■ **TASK REQUIREMENTS**: Report every line of the records beneath this task that holds the string "link".

[Records from a data collection]
━━━━━━━━

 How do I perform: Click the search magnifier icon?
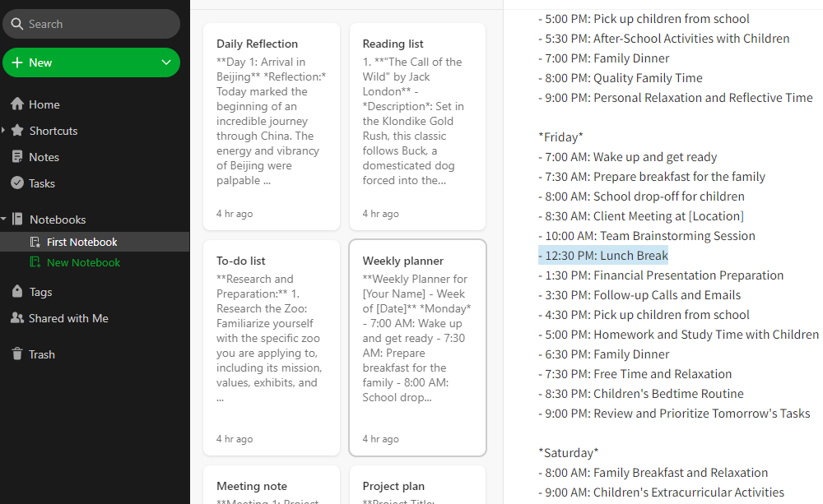coord(18,24)
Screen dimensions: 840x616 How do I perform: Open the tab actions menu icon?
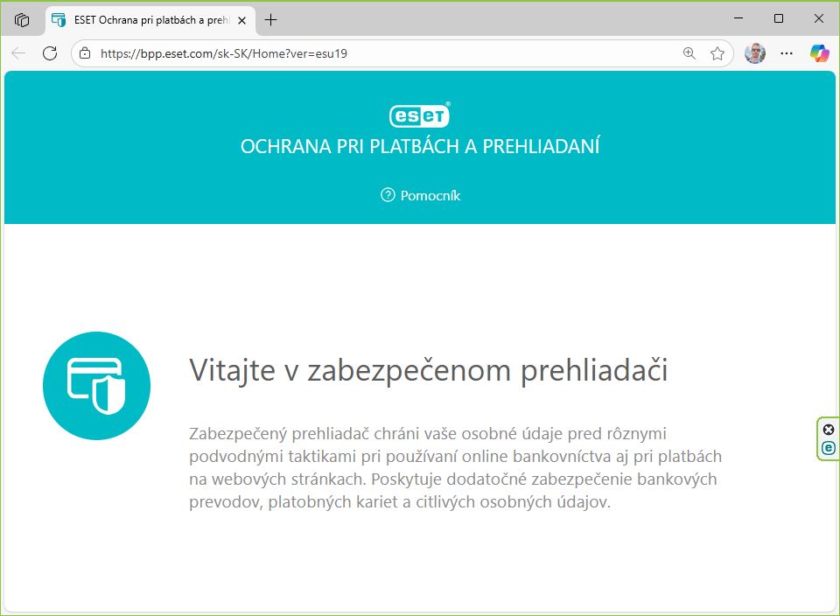[x=22, y=19]
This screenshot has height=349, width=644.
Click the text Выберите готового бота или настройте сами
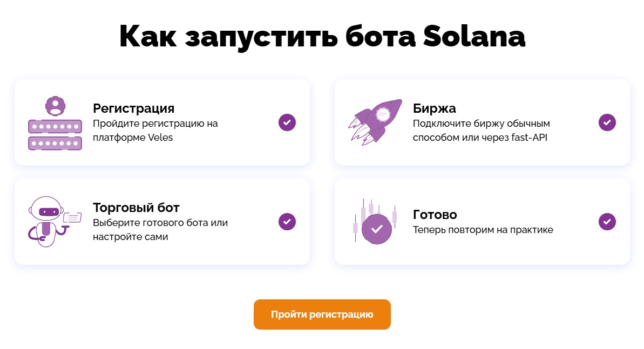click(160, 230)
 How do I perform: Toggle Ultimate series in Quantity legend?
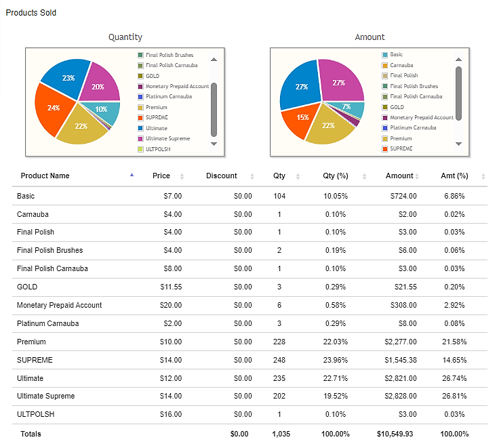[x=153, y=128]
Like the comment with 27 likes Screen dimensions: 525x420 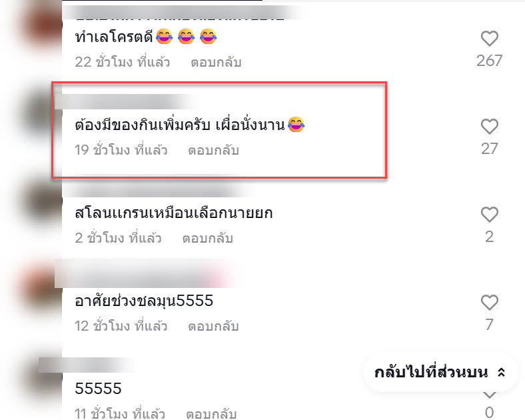click(490, 127)
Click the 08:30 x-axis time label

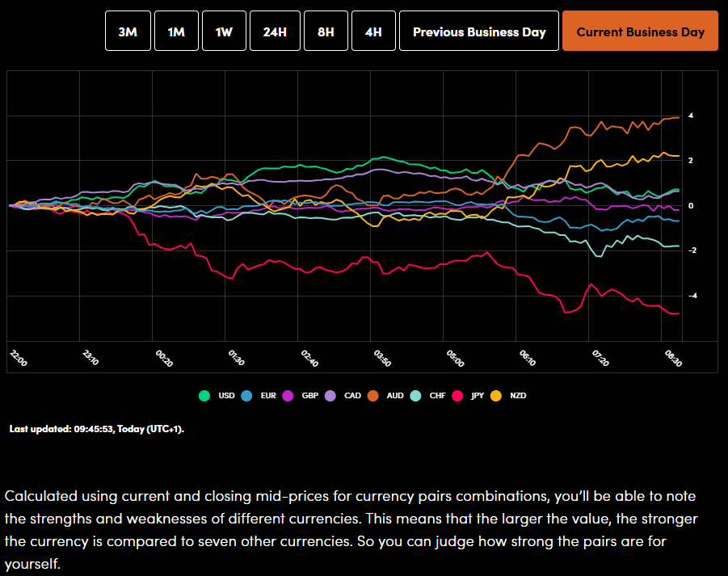[674, 358]

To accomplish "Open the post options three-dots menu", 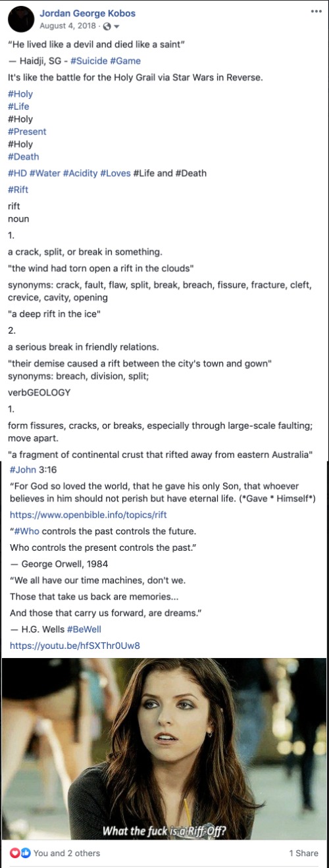I will (316, 12).
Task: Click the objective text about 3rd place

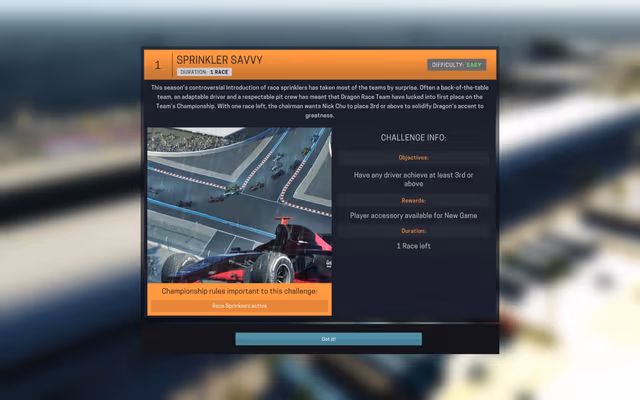Action: [414, 179]
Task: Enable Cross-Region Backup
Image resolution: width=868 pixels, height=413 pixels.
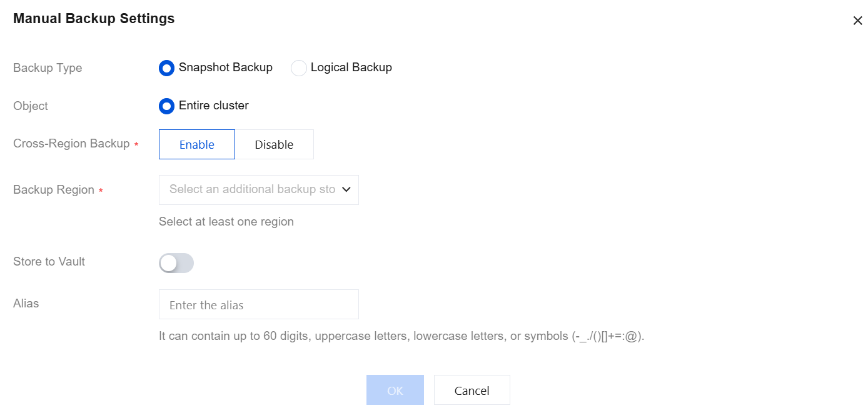Action: [x=197, y=144]
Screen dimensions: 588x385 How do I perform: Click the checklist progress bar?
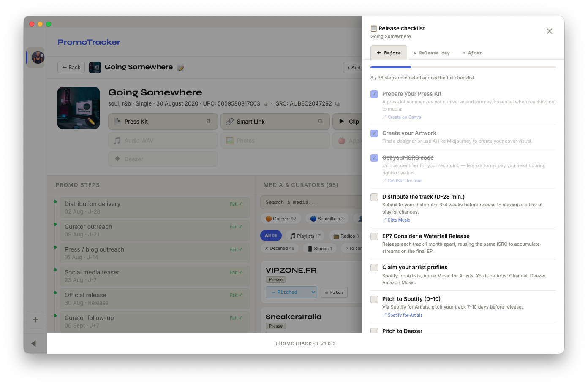pos(463,67)
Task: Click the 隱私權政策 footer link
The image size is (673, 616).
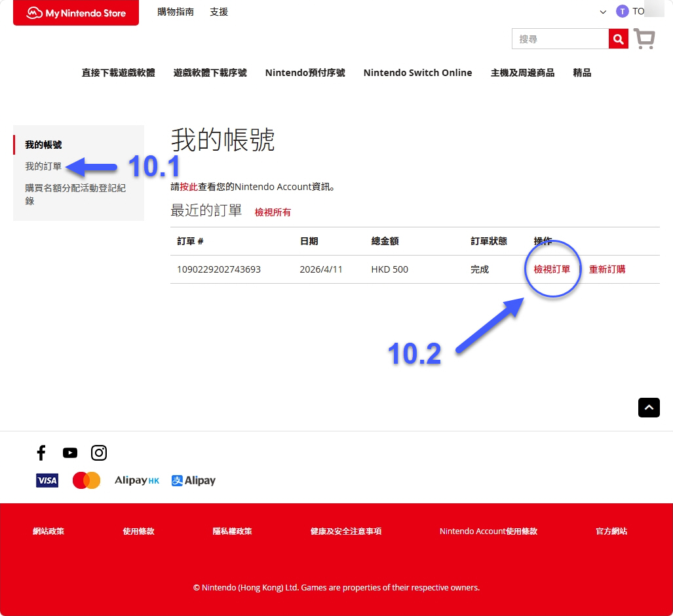Action: [233, 531]
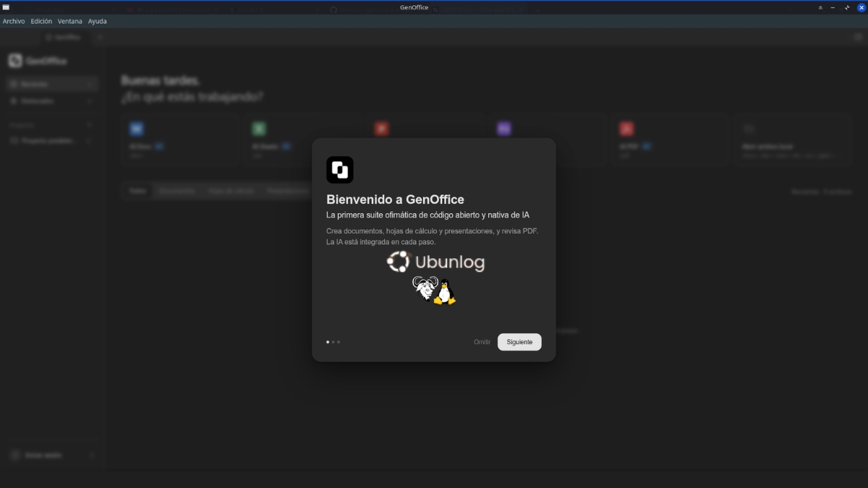Open the Ayuda menu
Image resolution: width=868 pixels, height=488 pixels.
click(x=98, y=22)
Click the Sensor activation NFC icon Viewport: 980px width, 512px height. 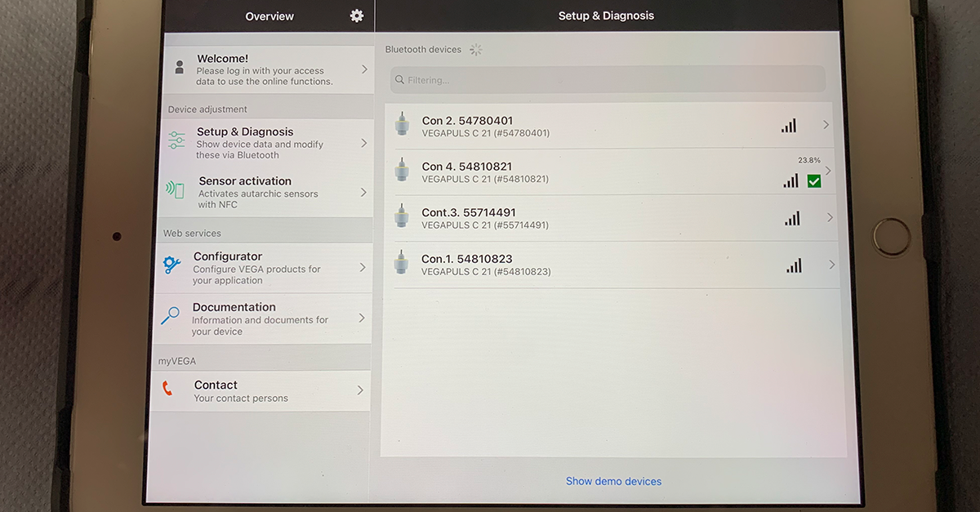[175, 190]
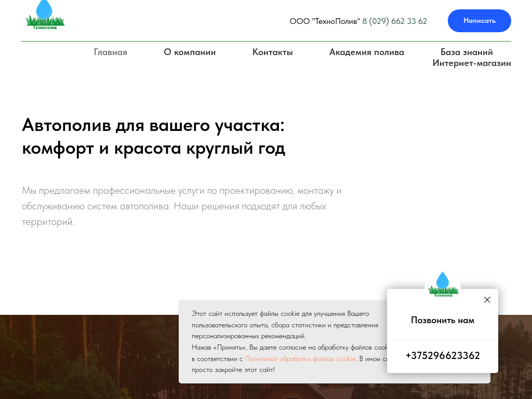This screenshot has height=399, width=532.
Task: Click the paragraph starting with Мы предлагаем
Action: click(x=181, y=206)
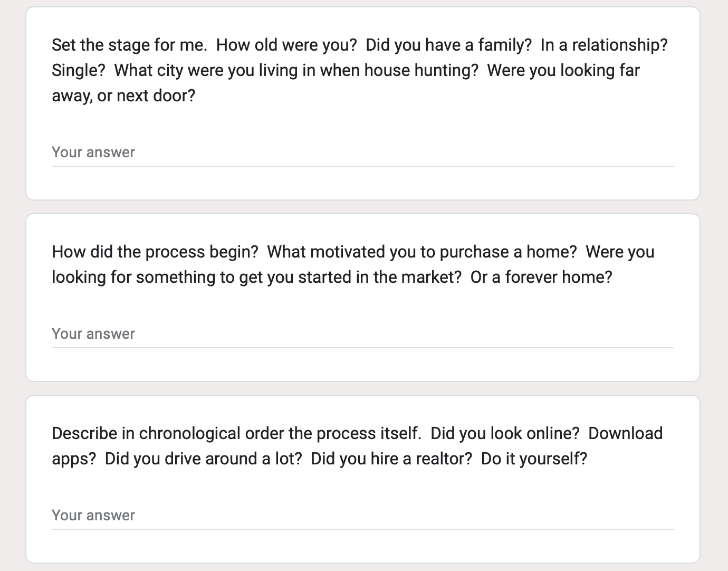Click the underline of the second answer field

(x=362, y=348)

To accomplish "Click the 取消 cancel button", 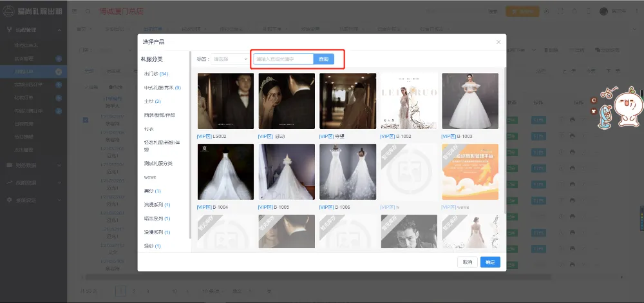I will pyautogui.click(x=467, y=262).
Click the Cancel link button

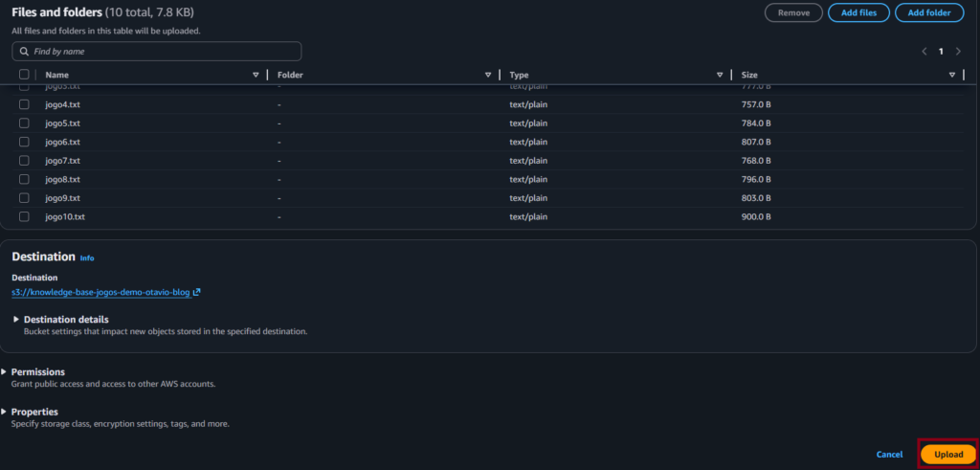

━━━━━━━━

■ **OUTPUT FOR THIS TASK**:
Task: Click the 隱私權政策 footer link
Click the Cancel link button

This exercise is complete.